Investors were caught off guard when Brambles slashed its earnings and sales outlook, blaming a labour squeeze in the US that is slowing repairs to its wooden pallets just as major customers automate their handling systems. The warning triggered a brutal sell-off, sending the transport and logistics group’s share price down about 20% to around $17.63, its sharpest single-day fall in almost a quarter of a century.
Market value dropped by roughly $5.5 billion, putting Brambles in the same club of recent blue-chip casualties on the ASX as large healthcare and banking names. Almost half the company’s revenue comes from North America and it now expects a US$60 million (about $84 million) earnings impact across 2025-26 tied to its US operations.
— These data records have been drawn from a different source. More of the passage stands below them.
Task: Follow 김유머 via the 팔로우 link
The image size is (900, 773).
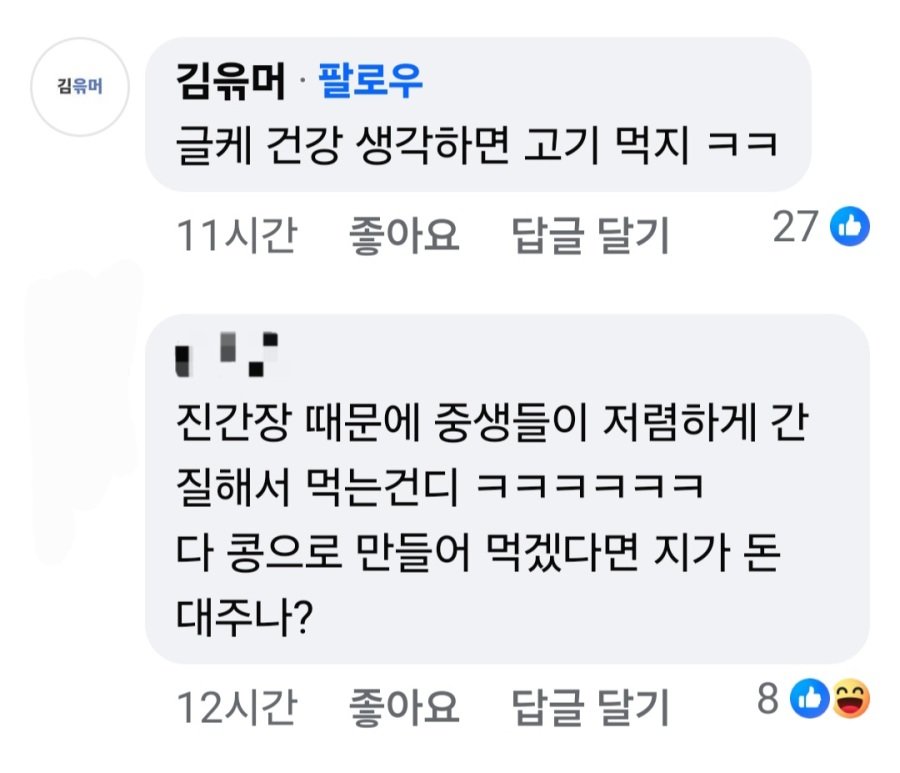Action: 371,81
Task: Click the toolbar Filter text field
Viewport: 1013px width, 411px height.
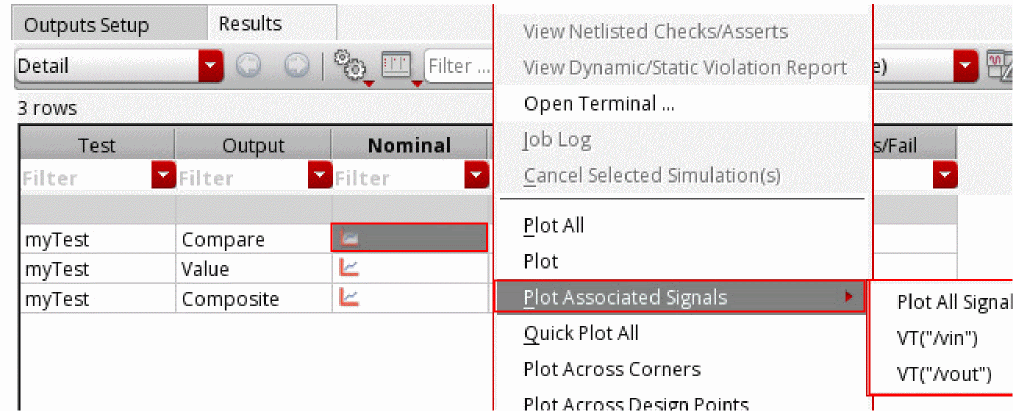Action: [460, 67]
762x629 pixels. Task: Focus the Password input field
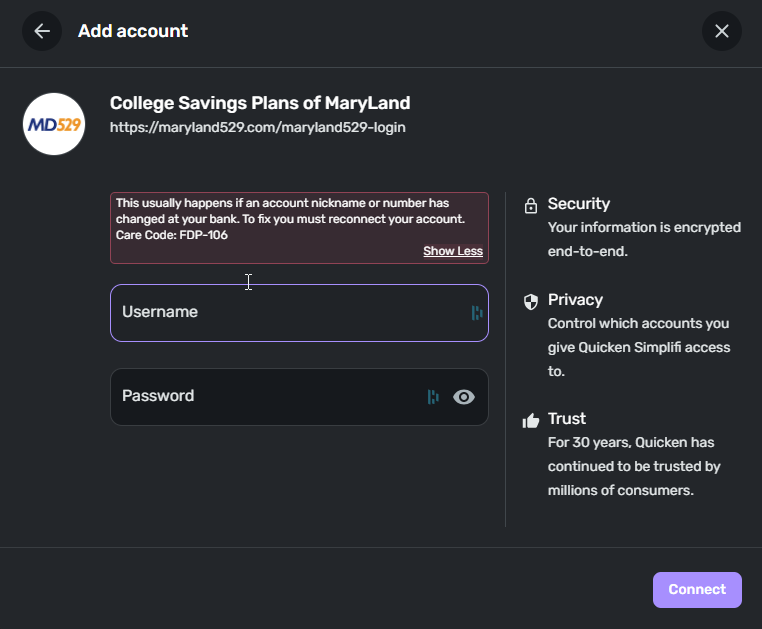tap(270, 397)
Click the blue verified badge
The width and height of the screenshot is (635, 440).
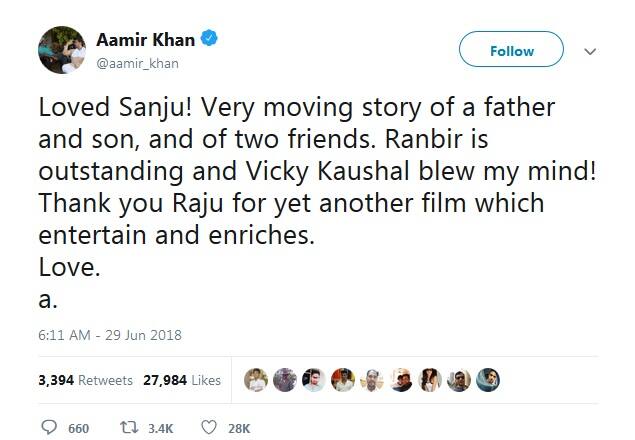(211, 40)
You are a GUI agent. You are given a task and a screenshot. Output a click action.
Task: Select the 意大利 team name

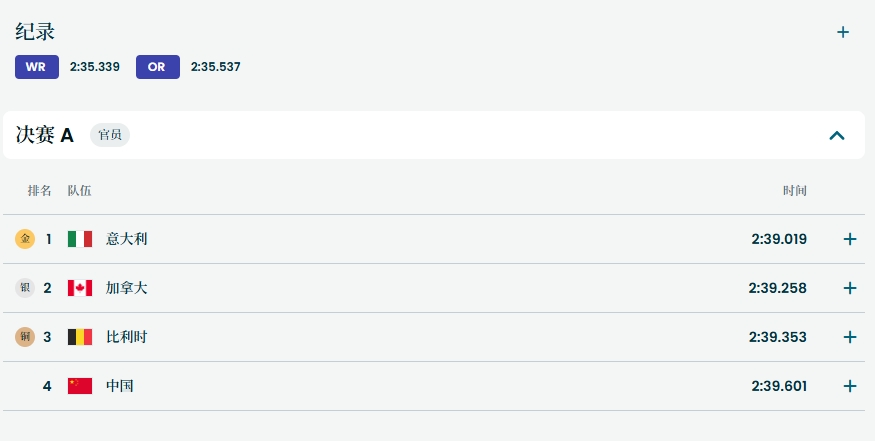pyautogui.click(x=127, y=239)
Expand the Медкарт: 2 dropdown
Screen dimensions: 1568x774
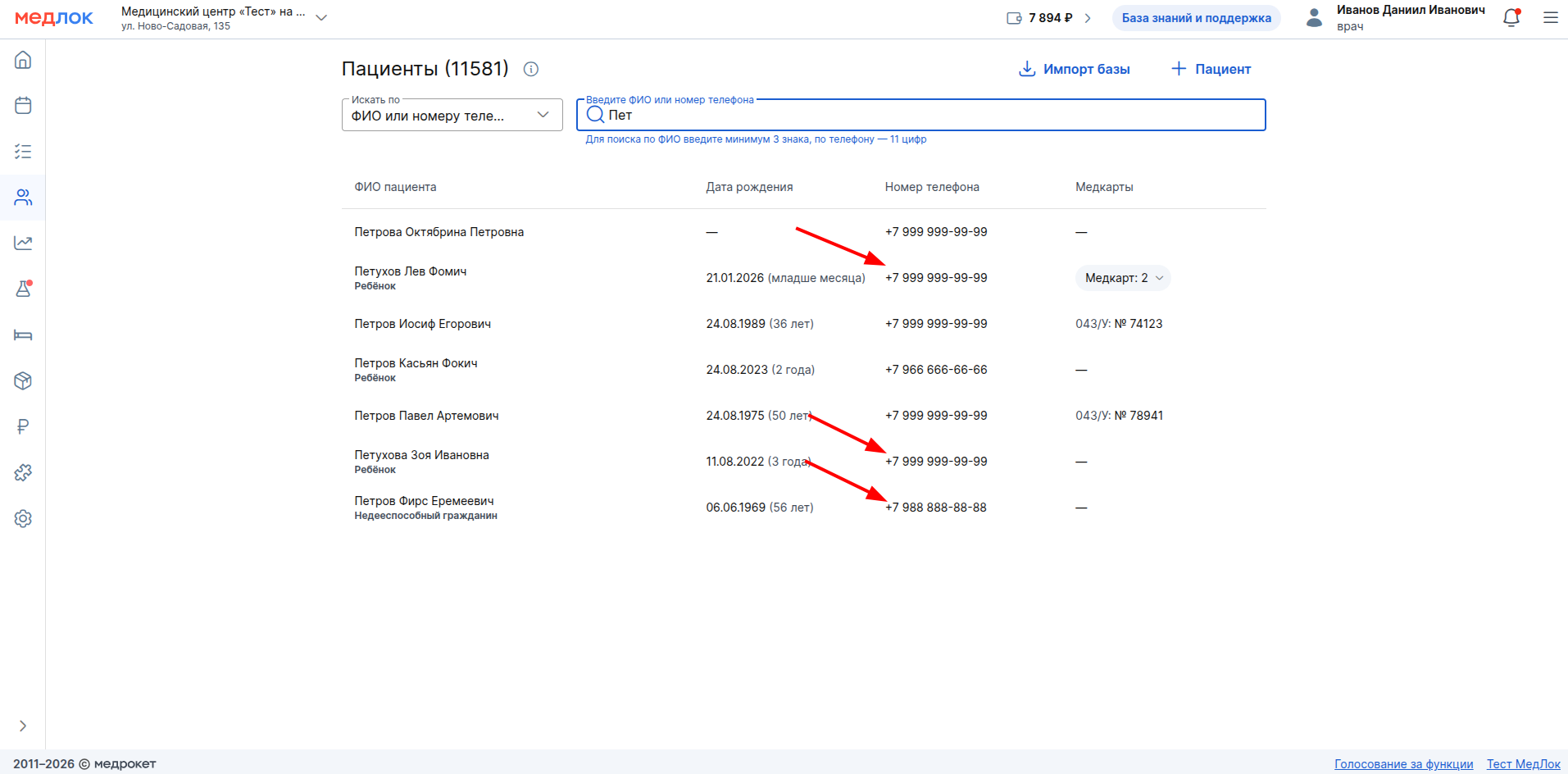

Guidance for FY26 has been cut back significantly, with Brambles now targeting underlying profit growth of only 3 to 5%, down from 8 to 11% previously. Revenue growth forecasts have also been trimmed, with sales now expected to rise 2 to 3% rather than the earlier 3 to 4% range.
Free cash flow before dividends is one bright spot, with guidance tightened towards the upper end to US$1 billion to US$1.1 billion, up from US$950 million to US$1.1 billion. Alongside the downgrade, the group unveiled a US$400 million on-market share buyback running from the remainder of FY26 into FY27.
Management links the earnings hit to tougher and more consistent pallet repair standards across the US network, which are driving up costs for repair labour, handling, transport and storage through at least the first half of FY27. Tighter standards mean more pallets need work and each repair is more intensive, increasing the number of workers, repair bays and logistics moves required to keep assets circulating.
Those pressures are colliding with a tight US labour market, limiting Brambles’ ability to expand repair capacity fast enough to match customer transitions to automated warehouses. The company estimates the incremental costs associated with these constraints alone will reduce FY26 earnings by about US$60 million.
Market reaction has been swift, but not all analysts are abandoning the stock. RBC Capital Markets maintains an “outperform” stance and a price target near $29.75, arguing that investors are likely to overreact until management demonstrates that repair bottlenecks and cost headwinds are under control.
The US$400 million buyback is being read as a signal that Brambles still believes in its long-term cash generation, even as near-term margins come under pressure. Tension now centres on whether stricter repair standards and automation-driven demand eventually translate into more durable profitability or whether elevated repair costs linger longer than the company anticipates.